→ What needs to be done:
Only the number is wanted: how many lines in the data contain "settings"?

Records for this task Block Start

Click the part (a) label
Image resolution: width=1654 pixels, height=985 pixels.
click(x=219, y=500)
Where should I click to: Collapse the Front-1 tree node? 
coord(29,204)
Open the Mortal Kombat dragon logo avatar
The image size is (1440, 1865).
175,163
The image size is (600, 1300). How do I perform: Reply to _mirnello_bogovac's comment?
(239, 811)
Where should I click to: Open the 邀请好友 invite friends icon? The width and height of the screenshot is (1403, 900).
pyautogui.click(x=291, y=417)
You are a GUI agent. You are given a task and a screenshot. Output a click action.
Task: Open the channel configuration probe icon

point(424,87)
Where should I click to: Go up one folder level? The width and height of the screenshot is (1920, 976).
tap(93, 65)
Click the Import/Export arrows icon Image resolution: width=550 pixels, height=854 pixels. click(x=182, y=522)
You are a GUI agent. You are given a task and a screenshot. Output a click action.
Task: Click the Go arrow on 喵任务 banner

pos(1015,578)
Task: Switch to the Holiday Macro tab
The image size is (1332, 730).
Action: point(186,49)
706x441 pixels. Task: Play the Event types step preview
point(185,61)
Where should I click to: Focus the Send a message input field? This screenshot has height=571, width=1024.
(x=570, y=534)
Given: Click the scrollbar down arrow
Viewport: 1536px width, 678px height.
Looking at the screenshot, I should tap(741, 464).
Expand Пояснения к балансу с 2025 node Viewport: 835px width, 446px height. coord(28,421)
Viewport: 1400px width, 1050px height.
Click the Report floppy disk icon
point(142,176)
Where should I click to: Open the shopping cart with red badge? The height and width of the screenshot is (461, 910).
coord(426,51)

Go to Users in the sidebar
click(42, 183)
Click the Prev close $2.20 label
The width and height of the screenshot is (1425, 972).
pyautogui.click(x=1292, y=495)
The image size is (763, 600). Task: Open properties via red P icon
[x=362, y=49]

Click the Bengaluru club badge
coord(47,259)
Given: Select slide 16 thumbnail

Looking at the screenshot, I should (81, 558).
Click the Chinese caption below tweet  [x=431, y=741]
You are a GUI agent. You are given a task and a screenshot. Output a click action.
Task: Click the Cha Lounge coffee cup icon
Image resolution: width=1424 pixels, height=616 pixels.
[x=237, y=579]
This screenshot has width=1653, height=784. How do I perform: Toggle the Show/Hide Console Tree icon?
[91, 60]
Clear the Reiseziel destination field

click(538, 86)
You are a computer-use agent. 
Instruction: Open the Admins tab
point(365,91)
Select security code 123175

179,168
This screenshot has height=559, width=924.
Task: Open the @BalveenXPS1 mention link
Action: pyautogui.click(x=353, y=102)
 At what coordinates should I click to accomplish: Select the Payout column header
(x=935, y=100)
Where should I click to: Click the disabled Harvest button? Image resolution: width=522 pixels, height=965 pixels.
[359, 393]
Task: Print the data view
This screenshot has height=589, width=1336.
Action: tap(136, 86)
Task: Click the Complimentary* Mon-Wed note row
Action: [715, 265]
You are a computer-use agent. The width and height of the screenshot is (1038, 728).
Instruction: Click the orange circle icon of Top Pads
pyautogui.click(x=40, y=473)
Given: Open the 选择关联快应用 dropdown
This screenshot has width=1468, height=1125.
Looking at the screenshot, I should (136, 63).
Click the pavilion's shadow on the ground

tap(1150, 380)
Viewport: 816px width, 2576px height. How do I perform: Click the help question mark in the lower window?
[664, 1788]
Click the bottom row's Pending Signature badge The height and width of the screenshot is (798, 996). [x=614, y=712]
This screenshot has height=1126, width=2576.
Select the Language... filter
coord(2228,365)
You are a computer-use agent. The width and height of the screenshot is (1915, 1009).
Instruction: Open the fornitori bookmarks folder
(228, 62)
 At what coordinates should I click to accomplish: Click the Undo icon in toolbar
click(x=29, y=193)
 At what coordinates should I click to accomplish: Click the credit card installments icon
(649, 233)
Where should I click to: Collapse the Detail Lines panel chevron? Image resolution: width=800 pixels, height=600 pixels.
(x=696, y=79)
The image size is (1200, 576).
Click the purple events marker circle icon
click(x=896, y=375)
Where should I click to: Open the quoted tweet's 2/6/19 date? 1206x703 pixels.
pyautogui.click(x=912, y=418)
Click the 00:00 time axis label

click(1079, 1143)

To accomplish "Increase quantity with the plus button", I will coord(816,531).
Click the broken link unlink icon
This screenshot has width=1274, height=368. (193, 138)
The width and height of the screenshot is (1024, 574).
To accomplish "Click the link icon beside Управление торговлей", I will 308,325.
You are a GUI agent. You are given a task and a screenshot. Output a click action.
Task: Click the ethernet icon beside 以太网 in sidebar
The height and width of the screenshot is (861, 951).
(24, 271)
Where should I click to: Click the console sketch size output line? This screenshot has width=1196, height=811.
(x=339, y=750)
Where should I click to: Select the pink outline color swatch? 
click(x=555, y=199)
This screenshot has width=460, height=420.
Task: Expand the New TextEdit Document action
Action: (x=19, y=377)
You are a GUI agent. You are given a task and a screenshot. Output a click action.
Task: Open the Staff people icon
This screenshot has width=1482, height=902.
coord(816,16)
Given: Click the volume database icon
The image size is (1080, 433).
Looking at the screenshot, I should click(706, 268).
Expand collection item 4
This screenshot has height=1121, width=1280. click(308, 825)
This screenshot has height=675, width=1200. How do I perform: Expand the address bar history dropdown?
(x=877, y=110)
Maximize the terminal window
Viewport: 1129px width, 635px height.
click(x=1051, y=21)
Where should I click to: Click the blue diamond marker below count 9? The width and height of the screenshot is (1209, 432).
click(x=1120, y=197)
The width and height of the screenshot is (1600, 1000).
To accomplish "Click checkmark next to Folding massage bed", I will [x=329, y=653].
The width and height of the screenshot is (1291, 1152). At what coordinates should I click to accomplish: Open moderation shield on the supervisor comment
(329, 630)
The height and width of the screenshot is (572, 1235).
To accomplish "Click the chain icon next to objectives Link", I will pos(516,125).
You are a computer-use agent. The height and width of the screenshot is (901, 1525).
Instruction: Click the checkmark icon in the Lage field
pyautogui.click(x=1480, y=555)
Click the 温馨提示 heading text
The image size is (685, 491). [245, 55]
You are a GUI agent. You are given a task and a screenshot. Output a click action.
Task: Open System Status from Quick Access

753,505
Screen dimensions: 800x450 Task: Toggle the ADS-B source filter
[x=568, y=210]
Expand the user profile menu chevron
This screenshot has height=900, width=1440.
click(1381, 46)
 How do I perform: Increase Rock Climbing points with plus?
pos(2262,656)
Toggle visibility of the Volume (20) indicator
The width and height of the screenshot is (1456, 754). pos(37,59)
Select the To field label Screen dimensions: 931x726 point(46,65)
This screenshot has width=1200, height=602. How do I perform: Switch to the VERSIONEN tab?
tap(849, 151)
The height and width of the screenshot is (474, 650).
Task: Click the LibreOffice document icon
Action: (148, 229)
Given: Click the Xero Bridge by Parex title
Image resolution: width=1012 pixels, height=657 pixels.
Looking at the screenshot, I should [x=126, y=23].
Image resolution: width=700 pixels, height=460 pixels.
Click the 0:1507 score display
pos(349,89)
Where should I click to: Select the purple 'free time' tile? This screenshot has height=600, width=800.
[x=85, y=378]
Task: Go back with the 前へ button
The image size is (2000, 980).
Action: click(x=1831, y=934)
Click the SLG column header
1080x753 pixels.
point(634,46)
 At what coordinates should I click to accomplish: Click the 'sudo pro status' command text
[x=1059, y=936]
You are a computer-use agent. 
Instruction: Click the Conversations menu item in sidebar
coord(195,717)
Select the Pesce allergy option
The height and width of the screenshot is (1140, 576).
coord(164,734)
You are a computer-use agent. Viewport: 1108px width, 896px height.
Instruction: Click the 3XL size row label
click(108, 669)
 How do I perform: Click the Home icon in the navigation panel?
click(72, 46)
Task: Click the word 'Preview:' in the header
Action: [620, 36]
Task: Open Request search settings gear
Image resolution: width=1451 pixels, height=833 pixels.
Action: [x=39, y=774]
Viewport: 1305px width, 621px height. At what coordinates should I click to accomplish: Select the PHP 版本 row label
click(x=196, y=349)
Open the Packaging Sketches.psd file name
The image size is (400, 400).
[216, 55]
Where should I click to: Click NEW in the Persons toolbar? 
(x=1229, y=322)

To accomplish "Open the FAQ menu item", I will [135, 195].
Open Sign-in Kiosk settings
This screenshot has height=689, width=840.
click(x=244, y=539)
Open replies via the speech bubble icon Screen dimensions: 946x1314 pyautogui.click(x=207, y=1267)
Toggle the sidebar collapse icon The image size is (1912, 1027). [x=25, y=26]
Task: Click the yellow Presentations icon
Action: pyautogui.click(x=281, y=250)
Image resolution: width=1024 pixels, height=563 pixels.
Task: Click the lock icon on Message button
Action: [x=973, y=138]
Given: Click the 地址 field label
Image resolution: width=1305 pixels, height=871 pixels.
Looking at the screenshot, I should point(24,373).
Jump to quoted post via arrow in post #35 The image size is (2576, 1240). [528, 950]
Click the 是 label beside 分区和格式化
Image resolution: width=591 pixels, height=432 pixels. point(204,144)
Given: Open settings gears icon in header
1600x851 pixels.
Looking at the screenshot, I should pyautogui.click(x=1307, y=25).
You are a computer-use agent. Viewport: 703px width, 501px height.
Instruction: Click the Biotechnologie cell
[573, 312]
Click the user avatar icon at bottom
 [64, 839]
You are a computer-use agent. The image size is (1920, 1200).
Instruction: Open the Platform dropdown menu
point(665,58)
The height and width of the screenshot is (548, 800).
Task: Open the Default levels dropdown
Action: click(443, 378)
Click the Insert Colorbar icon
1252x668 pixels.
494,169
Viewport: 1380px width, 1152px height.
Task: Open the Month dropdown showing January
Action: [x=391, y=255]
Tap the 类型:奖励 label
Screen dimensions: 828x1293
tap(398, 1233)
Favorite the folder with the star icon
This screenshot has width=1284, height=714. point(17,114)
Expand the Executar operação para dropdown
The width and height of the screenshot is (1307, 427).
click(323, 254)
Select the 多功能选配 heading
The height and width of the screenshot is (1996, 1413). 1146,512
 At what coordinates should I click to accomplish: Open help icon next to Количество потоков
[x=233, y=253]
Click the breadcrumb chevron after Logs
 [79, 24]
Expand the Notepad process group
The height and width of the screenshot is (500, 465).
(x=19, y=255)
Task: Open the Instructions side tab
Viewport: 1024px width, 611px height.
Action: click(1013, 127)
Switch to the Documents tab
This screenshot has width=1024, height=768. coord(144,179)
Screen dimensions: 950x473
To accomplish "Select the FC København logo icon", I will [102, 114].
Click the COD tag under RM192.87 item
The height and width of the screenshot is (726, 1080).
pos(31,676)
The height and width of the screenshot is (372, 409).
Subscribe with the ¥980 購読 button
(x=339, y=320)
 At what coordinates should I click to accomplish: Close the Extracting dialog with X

Records for this task Block End

→ Solution to the exercise:
3